Dozens gather to stand in solidarity with Rochester's Muslim community

More than 75 people gathered outside a Rochester mosque early Sunday morning to show their support for the local Muslim community. 

The act of solidarity was in response to a potential hate crime reported one day earlier. On Saturday morning, bacon was found in several places outside the Masjid AbuBakr Al-Seddiq mosque at 17 North Broadway.

Religious tenets prohibit Muslims from consuming pork products.

"The desecration of a place of worship is never OK," said Ahmed Makkawy, a Rochester resident who attended Sunday's event. "The vigil this morning was a way for faith leaders and community members to come together and make that statement loud and clear. I'm proud of everyone that chose to stand by the Muslim community in this difficult time."

Dee Sabol, executive director of the Diversity Council, said the outpouring of support shows that despite one reprehensible act, Rochester is alive with compassion and awareness.

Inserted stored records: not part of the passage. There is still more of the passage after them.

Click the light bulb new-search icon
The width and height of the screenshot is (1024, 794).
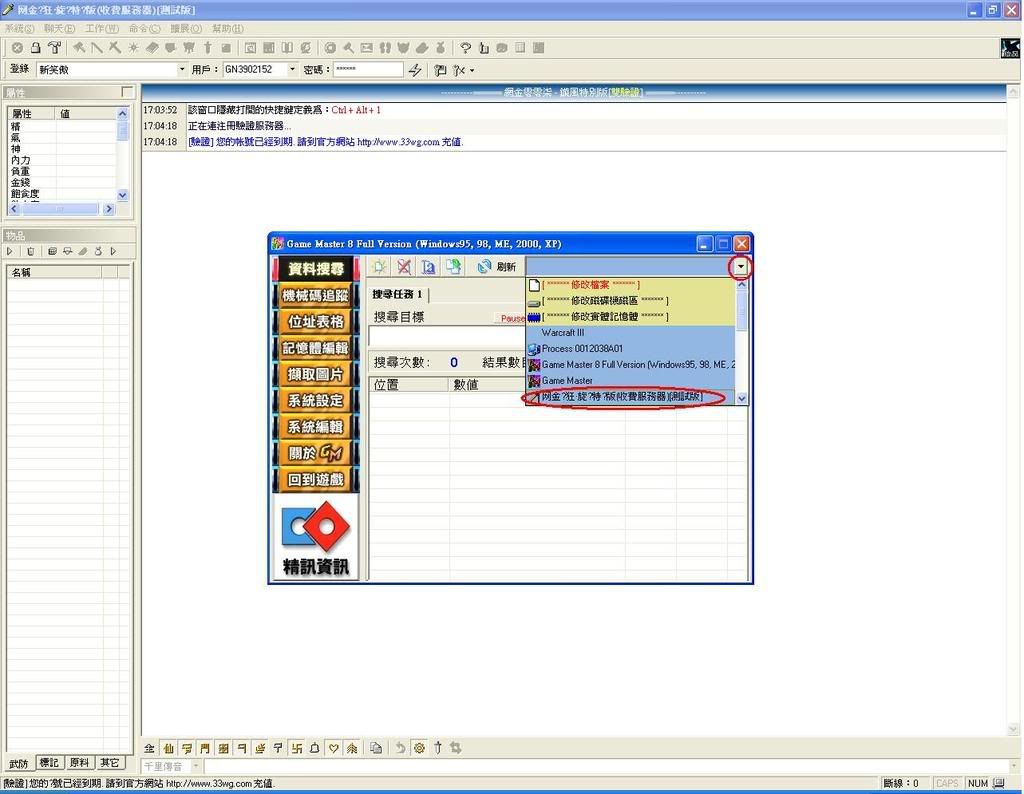coord(380,267)
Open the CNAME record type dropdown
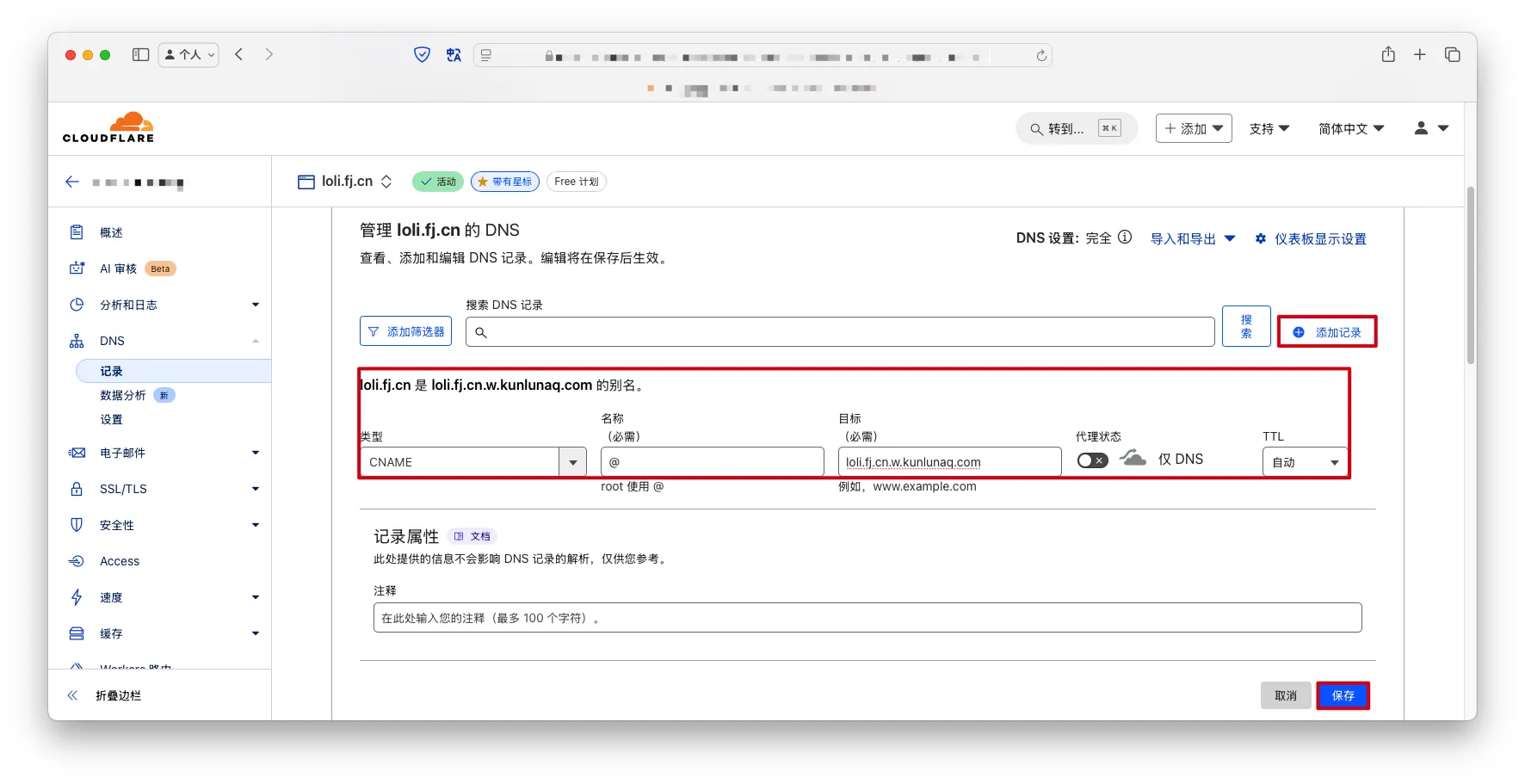1525x784 pixels. coord(573,462)
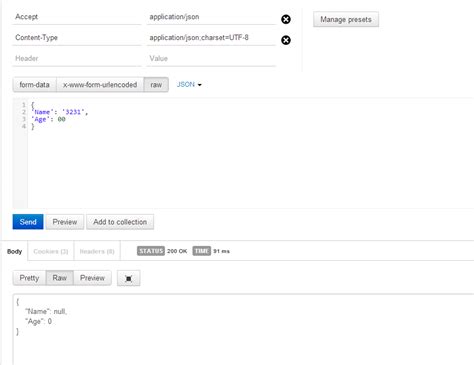Open the Cookies response tab
This screenshot has height=365, width=474.
click(51, 251)
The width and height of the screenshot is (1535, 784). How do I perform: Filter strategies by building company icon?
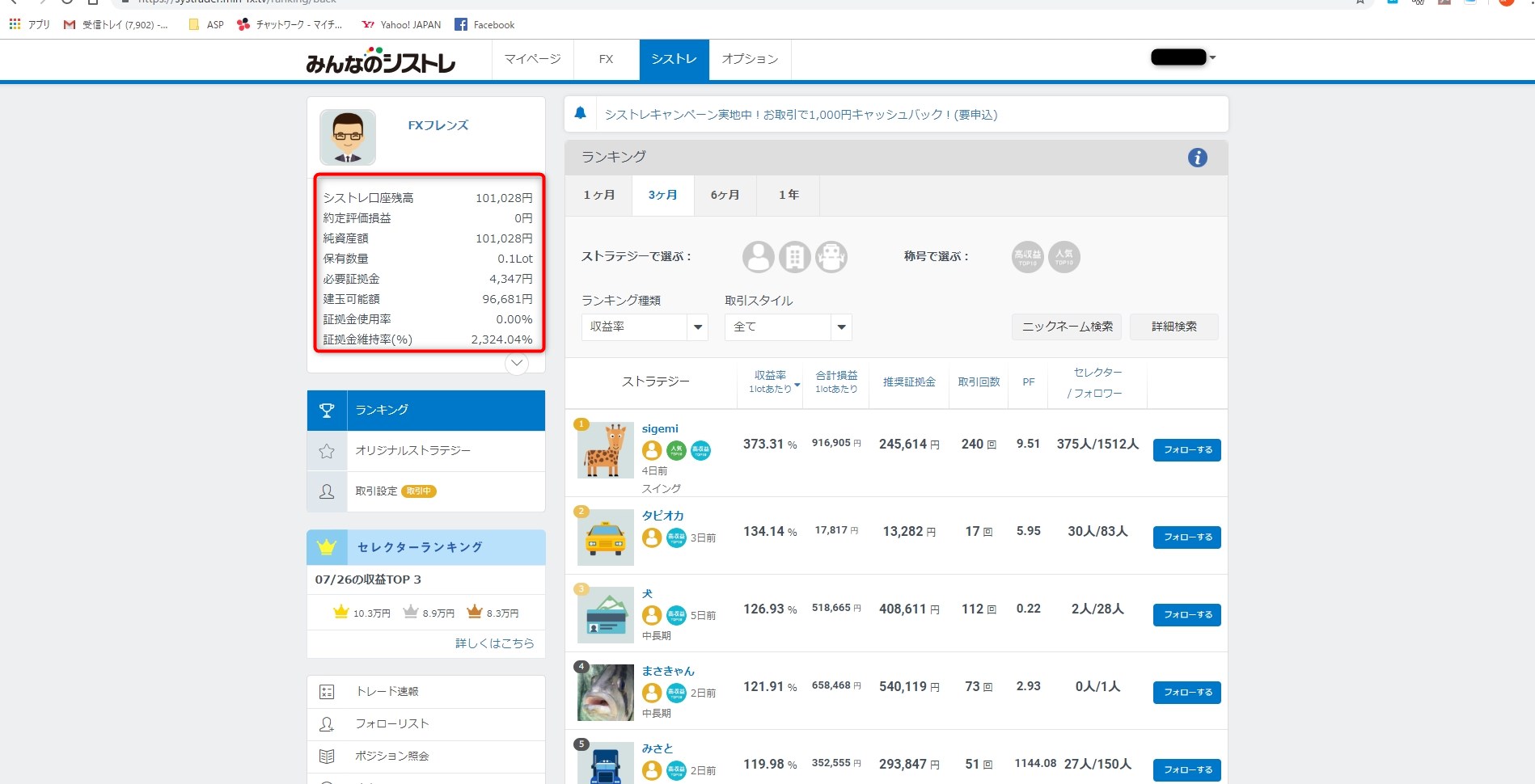(x=794, y=257)
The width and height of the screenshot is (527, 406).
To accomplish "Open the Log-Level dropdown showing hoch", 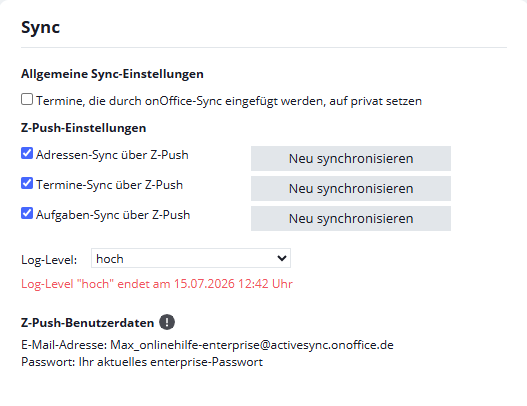I will click(191, 258).
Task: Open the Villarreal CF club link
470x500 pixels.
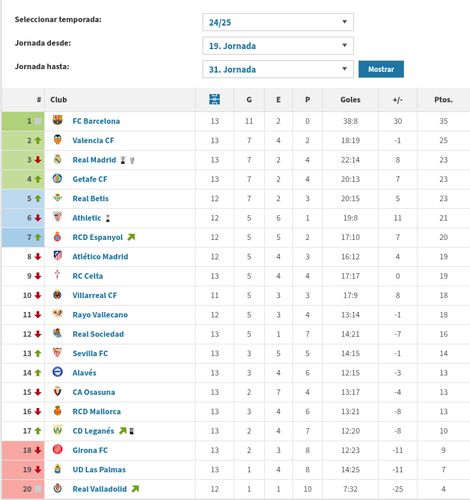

"The response by community that has gone on throughout today is important for many reasons, but most importantly, we should never miss an opportunity to bring those who are victimized by ignorance and fear back into belonging," Sabol told us Sunday. "For every act of hate or bias there must be many acts of kindness and respect."

Local police have been notified of the incident. The Council on American-Islamic Relations has called on the FBI to investigate the "attempted religious desecration" of the mosque as a potential hate crime.

 “As with a number of similar attempted acts of religious desecration nationwide, the use of pork products to target an Islamic institution is a clear indicator of a bias motive and should be investigated as a possible hate crime,” said Jaylani Hussein, director of CAIR's Minnesota chapter.

Rochester Mayor Ardell Brede was among those who participated in Sunday's vigil. He said religious discrimination is not what Rochester is about. "This is very — to use a kind word — disappointing," Brede told the Post-Bulletin.